Messieurs, Anselme a fait le malheur où nous sommes ;
Mais, comme il est aussi le plus adroit des hommes,
1475 Il vous peut retirer de tous ces embarras
Et pour un tel dessein je lui prête mon bras.
Si Cliton ne vous rend cette adorable aînée
Dedans le même état qu’il t’avait emmenée,
Rien ne le peut sauver de mon juste courroux :
1480 Il mourra.

BAZILE, au Campagnard.

C’est tout coeur.

LE CAMPAGNARD.

Je n’espère qu’en vous.

LÉANDRE.

Allons donc au plus tôt, sans tarder davantage.

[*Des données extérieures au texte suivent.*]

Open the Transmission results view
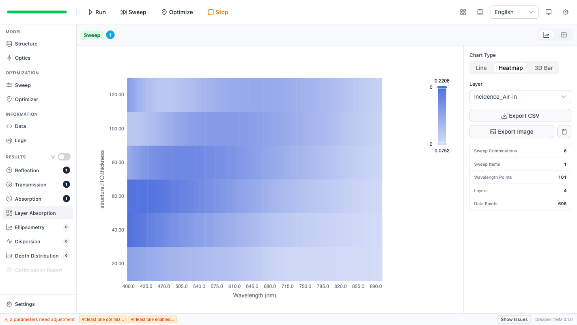The height and width of the screenshot is (325, 577). pos(30,184)
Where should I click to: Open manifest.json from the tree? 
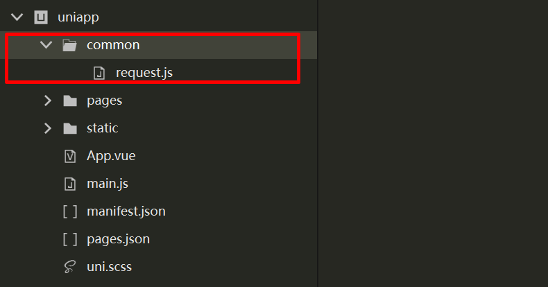(126, 211)
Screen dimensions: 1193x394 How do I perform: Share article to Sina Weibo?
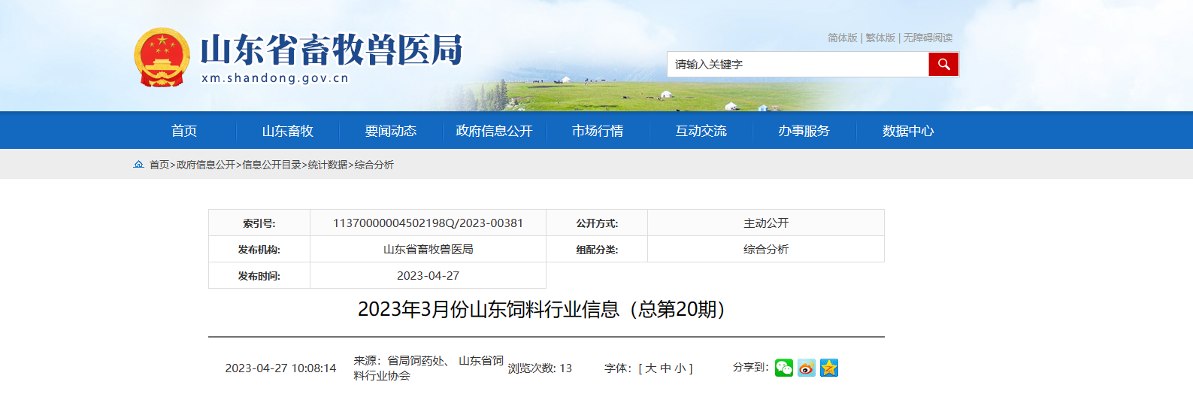click(x=807, y=368)
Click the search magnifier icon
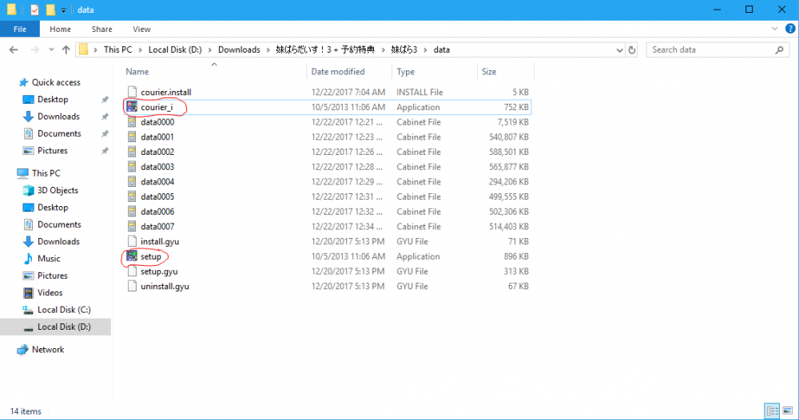Screen dimensions: 799x420 coord(780,50)

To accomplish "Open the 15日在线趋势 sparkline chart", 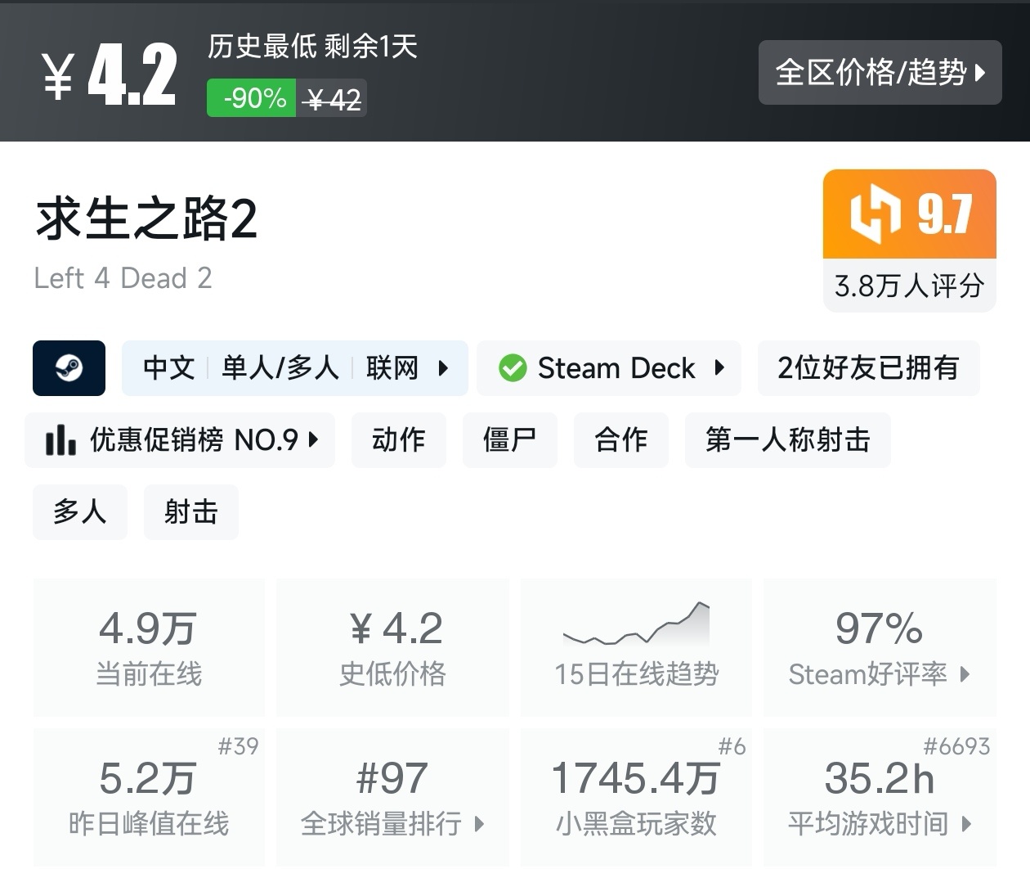I will pyautogui.click(x=636, y=627).
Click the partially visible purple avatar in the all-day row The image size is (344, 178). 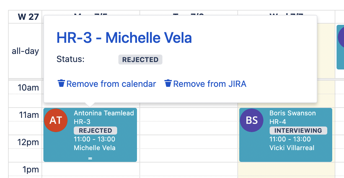coord(341,37)
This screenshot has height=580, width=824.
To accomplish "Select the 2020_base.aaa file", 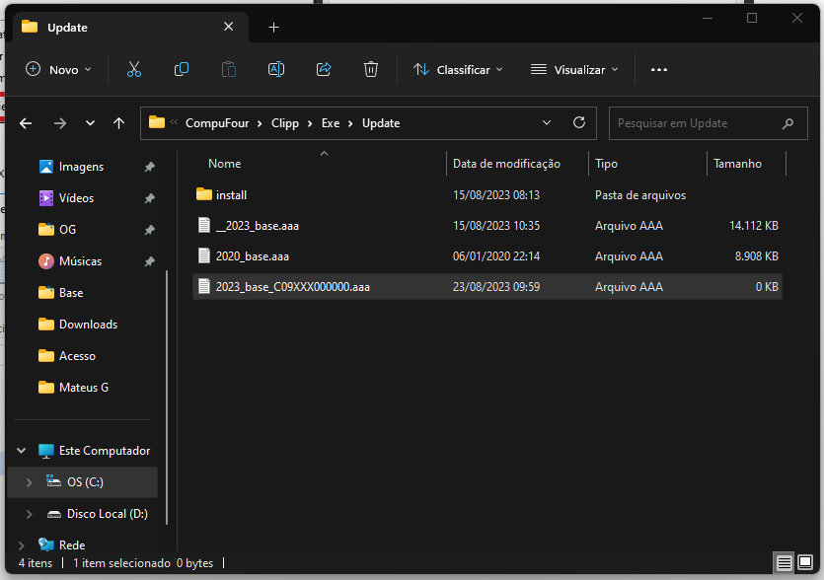I will (x=253, y=256).
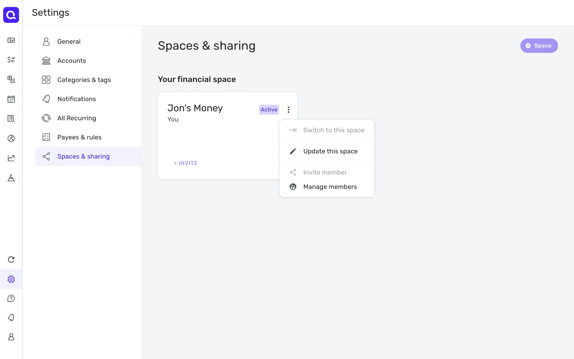Open the pie chart reports icon

11,138
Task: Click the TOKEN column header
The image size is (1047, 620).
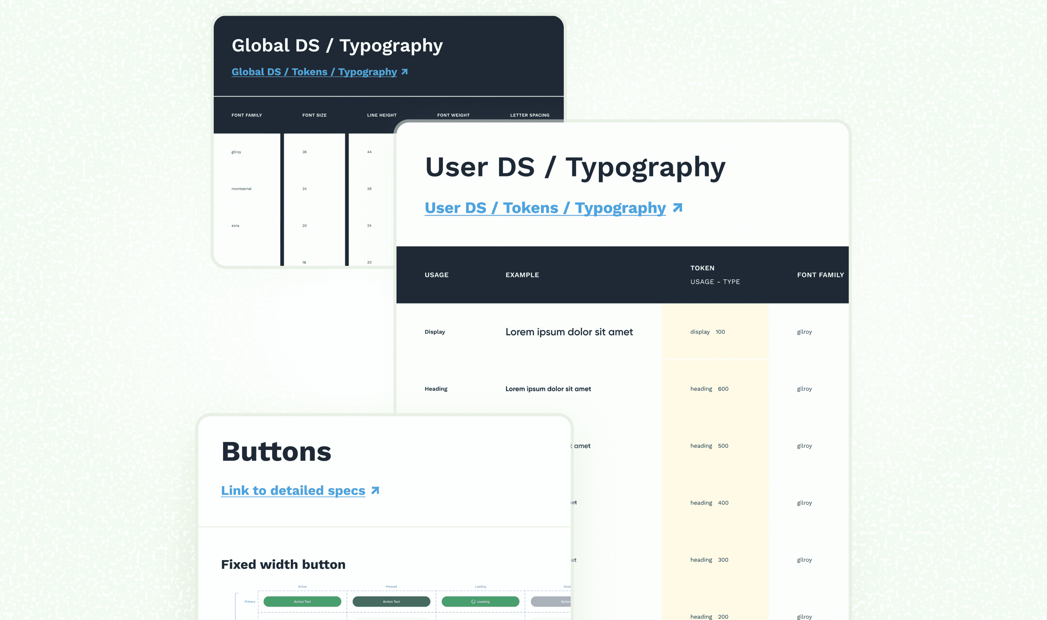Action: (702, 268)
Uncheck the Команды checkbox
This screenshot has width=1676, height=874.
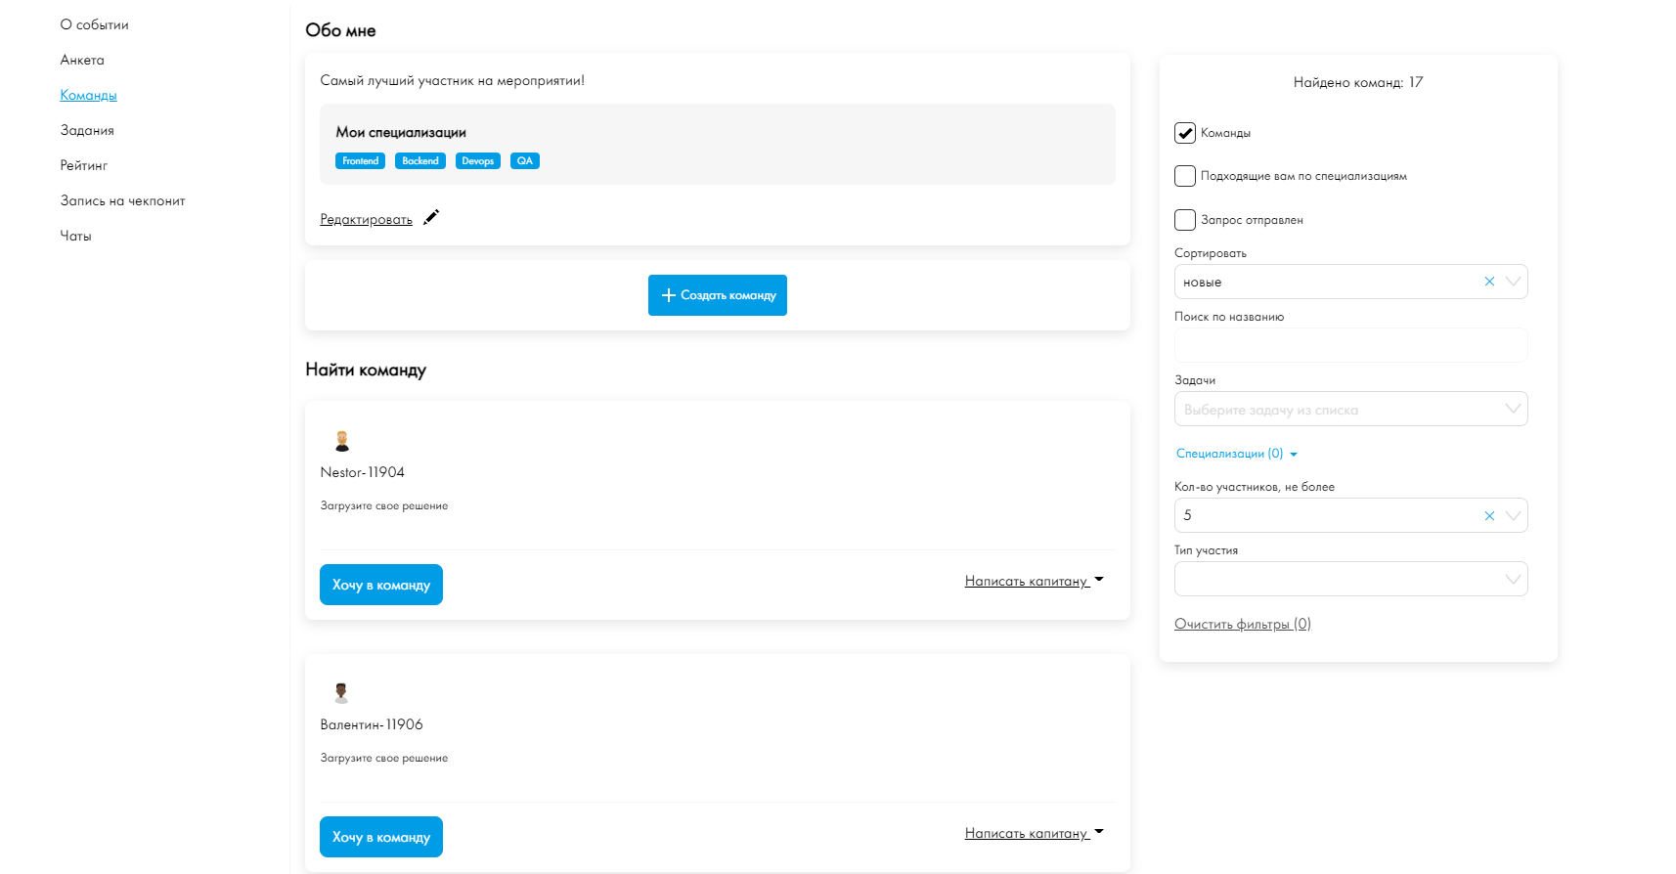[1185, 133]
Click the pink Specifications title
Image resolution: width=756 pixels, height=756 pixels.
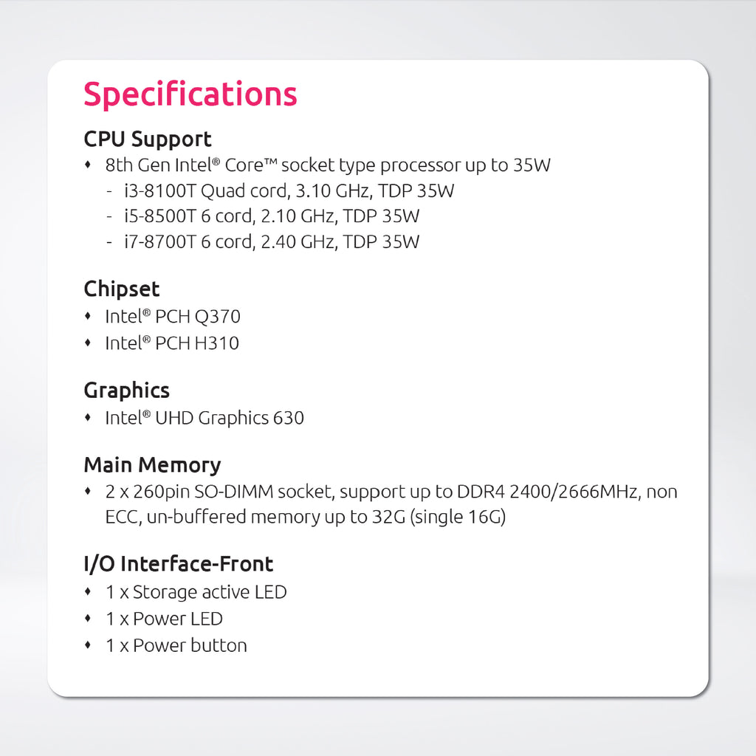(190, 95)
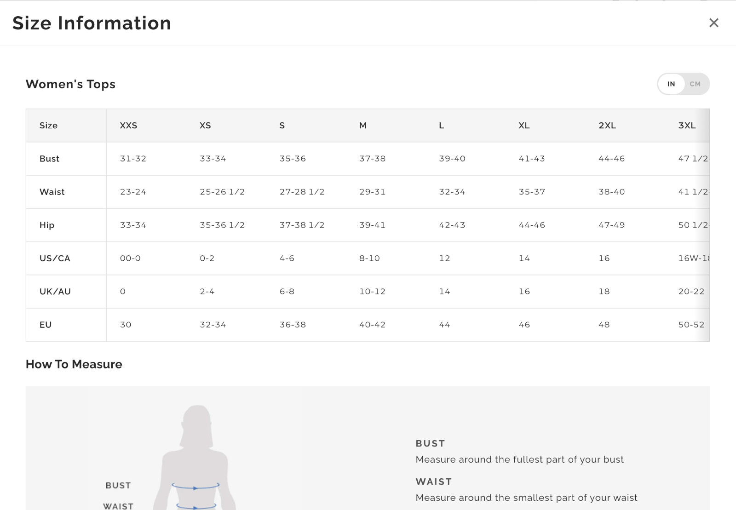Screen dimensions: 736x510
Task: Click the How To Measure heading
Action: (x=74, y=364)
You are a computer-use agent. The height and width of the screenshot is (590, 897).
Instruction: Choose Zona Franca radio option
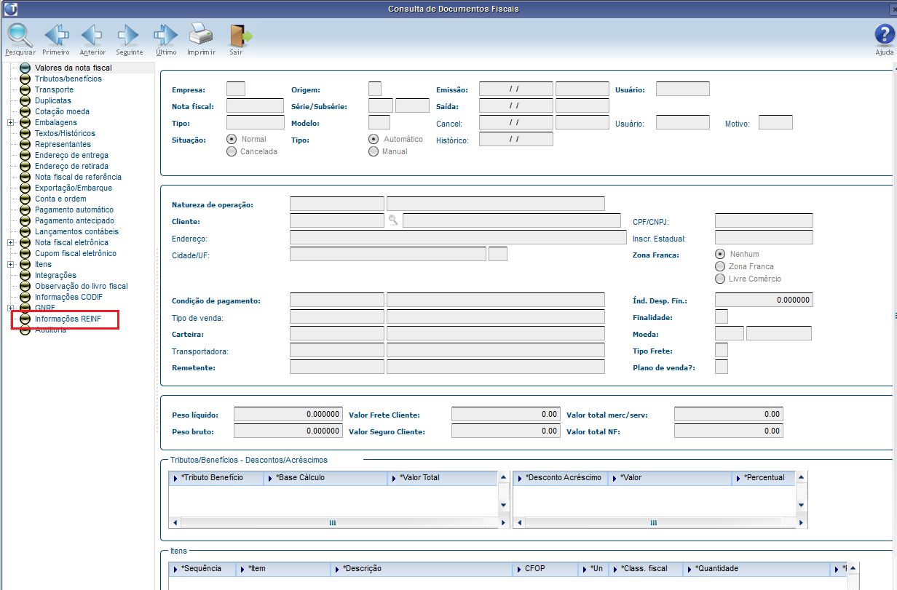(x=721, y=267)
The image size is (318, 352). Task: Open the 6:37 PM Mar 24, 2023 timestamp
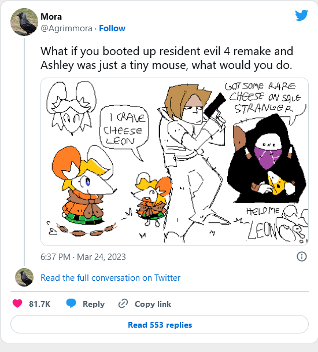click(83, 257)
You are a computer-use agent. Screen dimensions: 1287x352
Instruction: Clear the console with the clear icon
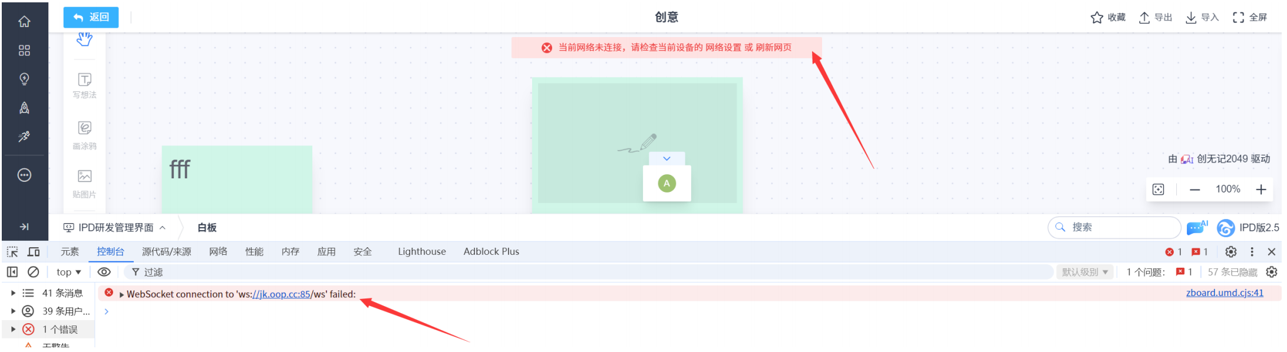click(x=34, y=272)
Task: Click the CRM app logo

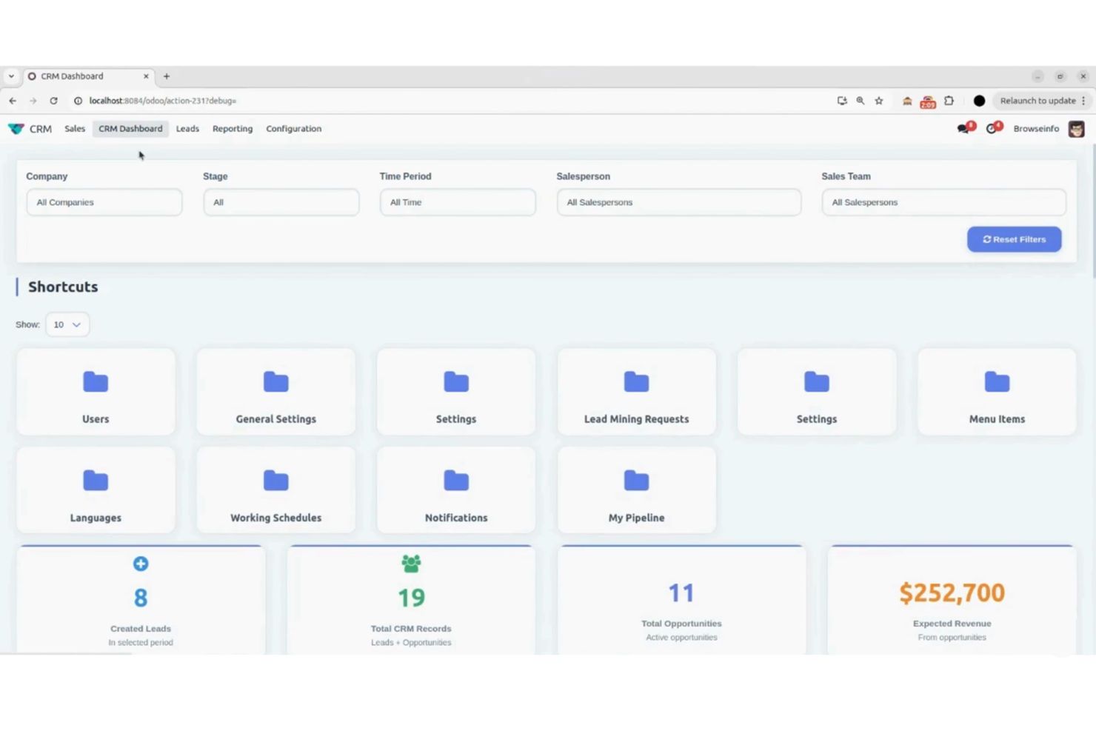Action: pyautogui.click(x=16, y=128)
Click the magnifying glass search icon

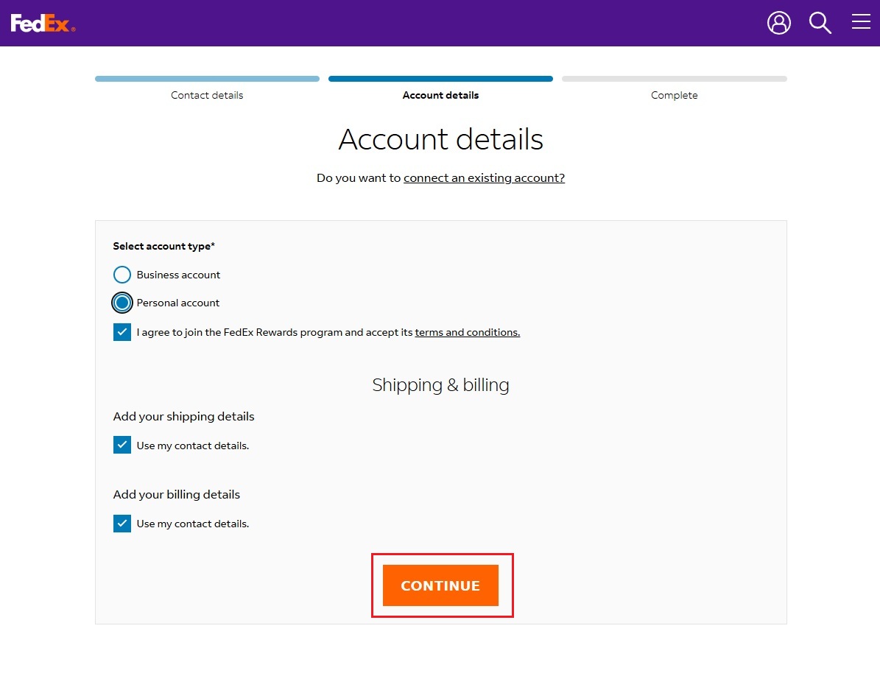tap(820, 23)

LE CAMPAGNARD, montrant Philis.

Chacun ne pourra pas être de ce voyage :
Il en faut pour garder cet objet adoré.

LÉANDRE.

Sans aucun intérêt je vous y servirai,
1485 Et mon amour à part...

BAZILE.

Allez, c’en est trop dire :
Votre courage vaut plus qu’elle et qu’un empire.
Tirant raison au nom de cette trahison,
Étant né gentilhomme et de bonne maison,
J’approuve qu’on vous aime et le tiens légitime.
1490 Le bien vaut quelquefois beaucoup moins que l’estime,
Et tout homme de coeur porte encore au côté
Un assez grand trésor dans la nécessité.

LÉANDRE.

Monsieur, c’est m’obliger d’une amitié trop forte.

PHILIS.

Mais, mon oncle, de grâce, empêchez qu’il ne sorte :
1495 Ils se battront, et lors...

BAZILE.

Ne craignez rien de mal.
Je vais tout le premier en campagne.

LE CAMPAGNARD.

À cheval !

PHILIS.

Je vais vous voir partir.

LE CAMPAGNARD.

J’espère en ce voyage
Et crois que nous aurons beau temps après l’orage
Et que, le traître ayant moins d’effet que de bruit,
1500 Nous lui ferons passer quelque mauvaise nuit.

JODELET, seul.

Et moi qui te connais, quoique tu puisses faire,
Je te tiens un grand sot, et par devant notaire.
Et vous, beaux campagnards, accordés ou maris.
Gardez-vous d’amener vos femmes à Paris,
60
1505 Pour y voir le Pont-Neuf et la Samaritaine :
Plus de mille cocus s’y font chaque semaine,
Et les godelureaux y sont si fréquemment
Qu’une femme de bien s’y trouve rarement.
Prenez-y donc exemple, et devenant plus sages
1510 Faites-leur voir Paris au fond de vos villages,
Parmi vos partisans faites les cupidons,
Et demeurez toujours les rois de vos dindons.